| 
		
			| [PATCH 0/7] Containers (V8): Generic Process Containers [message #11801] | Fri, 06 April 2007 23:32  |  
			| 
				
				
					|  Paul Menage Messages: 642
 Registered: September 2006
 | Senior Member |  |  |  
	| -- 
 This is an update to my multi-hierarchy multi-subsystem generic
 process containers patch. Changes since V7 (12th Feb) include:
 
 - Removed the config-time choice of the number of supported
 hierarchies - this is now completely dynamic; new hierarchies are
 allocated on demand, and freed when no longer in use.
 
 - Subsystems are now registered at compile-time in
 linux/container_subsys.h. This allows for faster access to subsystem
 state since the id is a compile-time constant, so there's only a
 single extra pointer dereference compared to having a pointer directly
 in the task_struct. It also avoids wasting space with unused subsystem
 pointers.
 
 - Removed the container pointers from container_group - this results
 in a structure very similar to Srivatsa Vaddagiri's rcfs
 approach. (RCFS uses the nsproxy object rather than the
 container_group object; merging container_group and nsproxy would be
 pretty straightforward if desired).
 
 - Removed callback_mutex from container subsystem to be purely back in
 the cpuset subsystem. Renamed manage_mutex to container_mutex.
 
 - Condensed post_attach_task() into attach_task() now that
 callback_mutex is purely within cpuset.c
 
 - Simplified the container_subsys_state reference counting - stricter
 rules on liveness make adding reference counts cheaper.
 
 Still TODO:
 
 - decide whether "Containers" is an acceptable name for the system
 given its usage by some other development groups, or whether something
 else (ProcessSets? ResourceGroups?) would be better
 
 - decide whether merging container_group and nsproxy is desirable
 
 - add a hash-table based lookup for container_group objects.
 
 - use seq_file properly in container tasks files (and also in
 cpuset_attach_task) to avoid having to allocate a big array for all
 the container's task pointers.
 
 - add back support for the "release agent" functionality
 
 - lots more testing
 
 - define standards for container file names
 
 Generic Process Containers
 --------------------------
 
 There have recently been various proposals floating around for
 resource management/accounting and other task grouping subsystems in
 the kernel, including ResGroups, User BeanCounters, NSProxy
 containers, and others.  These all need the basic abstraction of being
 able to group together multiple processes in an aggregate, in order to
 track/limit the resources permitted to those processes, or control
 other behaviour of the processes, and all implement this grouping in
 different ways.
 
 Already existing in the kernel is the cpuset subsystem; this has a
 process grouping mechanism that is mature, tested, and well documented
 (particularly with regards to synchronization rules).
 
 This patchset extracts the process grouping code from cpusets into a
 generic container system, and makes the cpusets code a client of
 the container system.
 
 It also provides several example clients of the container system,
 including ResGroups, BeanCounters and namespace proxy.
 
 The change is implemented in three implementation patches, plus four example
 subsystems that aren't necessarily intended to be merged as part of
 this patch set, but demonstrate the applicability of the framework.
 
 1) extract the process grouping code from cpusets into a standalone system
 
 2) remove the process grouping code from cpusets and hook into the
 container system
 
 3) convert the container system to present a generic multi-hierarchy
 API, and make cpusets a client of that API
 
 4) example of a simple CPU accounting container subsystem. Useful as a
 boilerplate for people implementing their own subsystems.
 
 5) example of implementing ResGroups and its numtasks controller over
 generic containers
 
 6) example of implementing BeanCounters and its numfiles counter over
 generic containers
 
 7) example of integrating the namespace isolation code (sys_unshare()

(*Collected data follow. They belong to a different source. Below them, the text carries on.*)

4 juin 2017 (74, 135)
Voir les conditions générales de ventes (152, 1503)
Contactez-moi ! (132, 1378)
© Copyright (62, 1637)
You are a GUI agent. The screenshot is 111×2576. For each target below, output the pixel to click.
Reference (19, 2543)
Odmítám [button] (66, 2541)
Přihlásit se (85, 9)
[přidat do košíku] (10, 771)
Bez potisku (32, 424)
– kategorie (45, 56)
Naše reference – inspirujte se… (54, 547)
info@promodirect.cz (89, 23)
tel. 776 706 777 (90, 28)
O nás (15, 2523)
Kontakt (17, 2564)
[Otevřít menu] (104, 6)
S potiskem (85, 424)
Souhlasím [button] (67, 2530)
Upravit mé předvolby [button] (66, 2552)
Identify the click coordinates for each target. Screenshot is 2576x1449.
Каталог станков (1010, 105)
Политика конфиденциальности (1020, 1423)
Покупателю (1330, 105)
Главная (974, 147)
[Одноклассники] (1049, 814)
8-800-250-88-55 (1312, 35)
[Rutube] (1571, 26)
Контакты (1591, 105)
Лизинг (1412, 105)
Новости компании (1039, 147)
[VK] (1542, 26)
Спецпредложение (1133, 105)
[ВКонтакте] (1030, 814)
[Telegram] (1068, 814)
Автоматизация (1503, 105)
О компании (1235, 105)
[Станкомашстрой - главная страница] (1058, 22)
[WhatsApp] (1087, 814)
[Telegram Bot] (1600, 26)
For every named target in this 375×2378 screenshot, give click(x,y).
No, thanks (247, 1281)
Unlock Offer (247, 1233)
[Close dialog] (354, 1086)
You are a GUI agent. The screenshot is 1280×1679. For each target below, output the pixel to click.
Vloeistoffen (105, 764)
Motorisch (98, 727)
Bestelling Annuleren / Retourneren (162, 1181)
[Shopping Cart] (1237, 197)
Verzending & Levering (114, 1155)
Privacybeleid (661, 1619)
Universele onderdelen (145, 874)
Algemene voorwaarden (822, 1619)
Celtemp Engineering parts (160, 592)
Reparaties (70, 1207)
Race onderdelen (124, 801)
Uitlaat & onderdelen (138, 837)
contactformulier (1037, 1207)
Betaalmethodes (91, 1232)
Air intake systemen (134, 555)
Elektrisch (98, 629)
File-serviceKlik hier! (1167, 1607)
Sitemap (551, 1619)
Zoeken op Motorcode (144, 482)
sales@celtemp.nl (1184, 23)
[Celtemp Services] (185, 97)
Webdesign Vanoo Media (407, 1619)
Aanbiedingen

 or various clone flags) with generic containers, allowing virtual
 servers to take advantage of other resource control efforts.
 
 The intention is that the various resource management and
 virtualization efforts can also become container clients, with the
 result that:
 
 - the userspace APIs are (somewhat) normalised
 
 - it's easier to test out e.g. the ResGroups CPU controller in
 conjunction with the BeanCounters memory controller, or use either of
 them as the resource-control portion of a virtual server system.
 
 - the additional kernel footprint of any of the competing resource
 management systems is substantially reduced, since it doesn't need
 to provide process grouping/containment, hence improving their
 chances of getting into the kernel
 
 Signed-off-by: Paul Menage <menage@google.com>
 |  
	|  |  |